## [Written exercise]
Transcribe the material below word for word, from the line containing "You are a GUI" through the line containing "[1295, 143]", inclusive.
[Start Records supplied]
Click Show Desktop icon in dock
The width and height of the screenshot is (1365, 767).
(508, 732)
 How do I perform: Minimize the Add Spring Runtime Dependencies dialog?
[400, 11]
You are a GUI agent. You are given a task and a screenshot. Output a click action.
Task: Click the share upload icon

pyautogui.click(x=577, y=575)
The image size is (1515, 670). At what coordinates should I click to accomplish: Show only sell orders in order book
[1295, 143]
[End Records supplied]
[Start Records supplied]
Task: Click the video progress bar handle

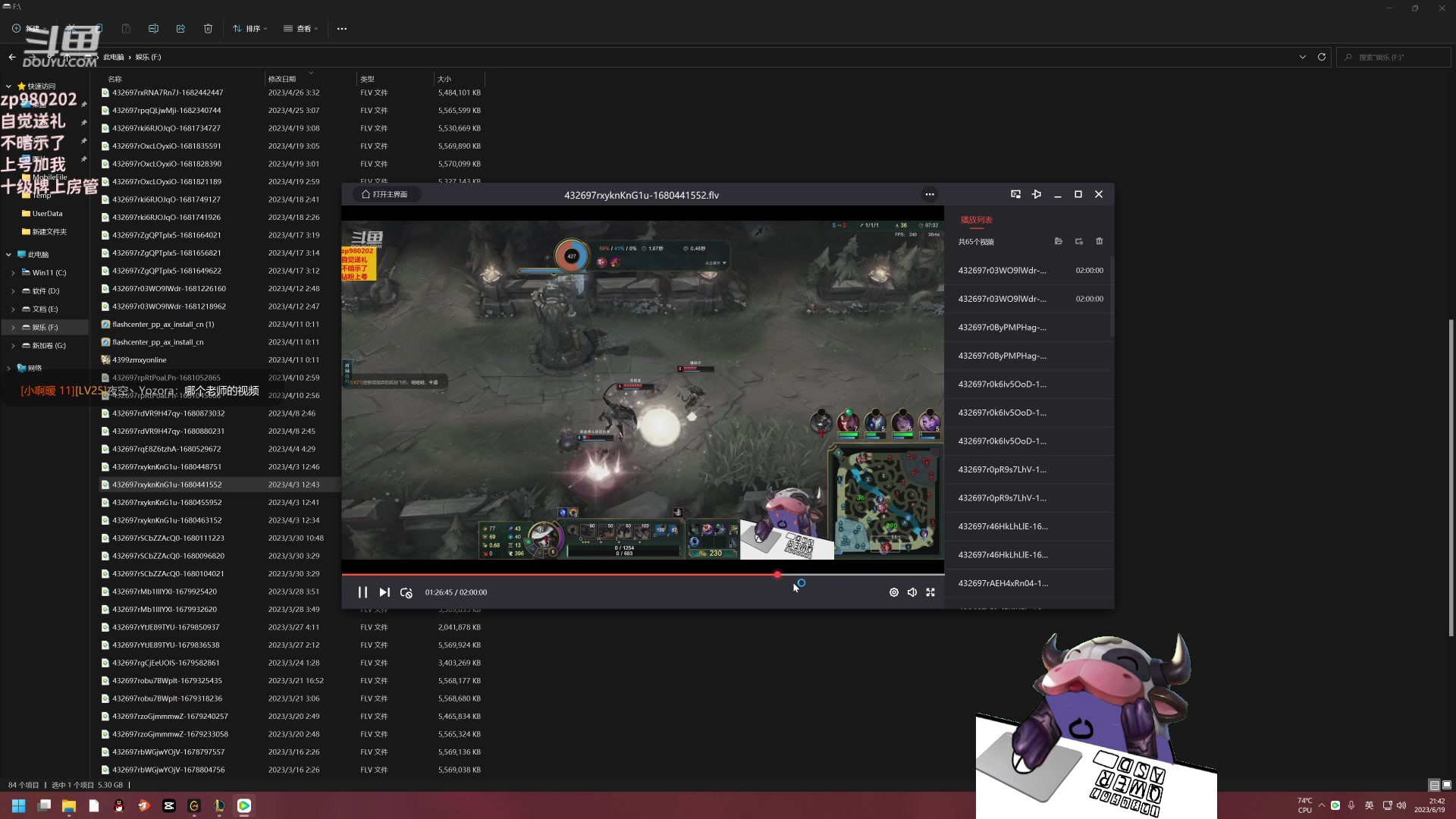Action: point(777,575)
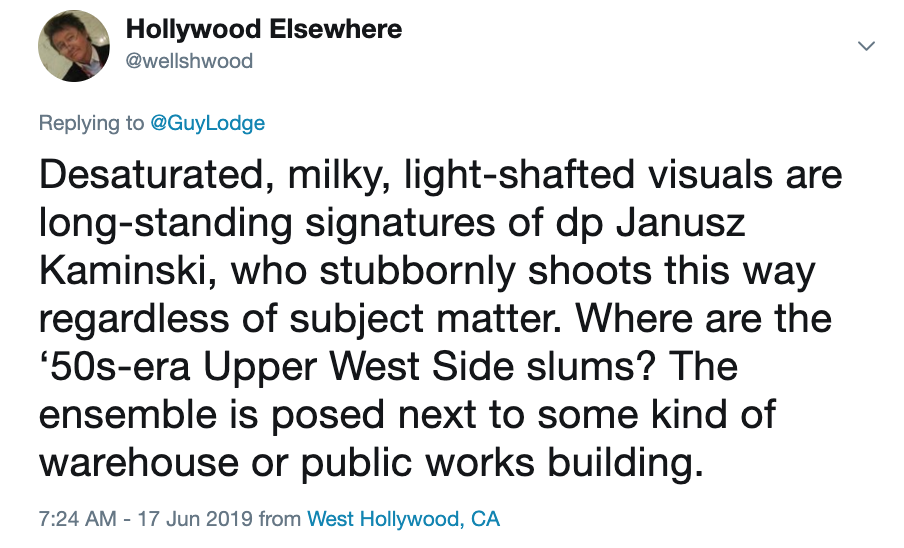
[End Records supplied]
[Start Records supplied]
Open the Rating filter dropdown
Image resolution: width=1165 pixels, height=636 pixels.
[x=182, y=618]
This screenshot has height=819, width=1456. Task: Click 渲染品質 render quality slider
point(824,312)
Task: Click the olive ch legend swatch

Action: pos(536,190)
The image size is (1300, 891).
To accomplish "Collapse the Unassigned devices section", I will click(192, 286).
[End Records supplied]
## [Response below]
You are a GUI agent. You are given a task and a screenshot. Output a click action.
Task: Click the share upload icon

pyautogui.click(x=577, y=575)
The image size is (1515, 670). At what coordinates should I click to accomplish: Show only sell orders in order book
[1295, 143]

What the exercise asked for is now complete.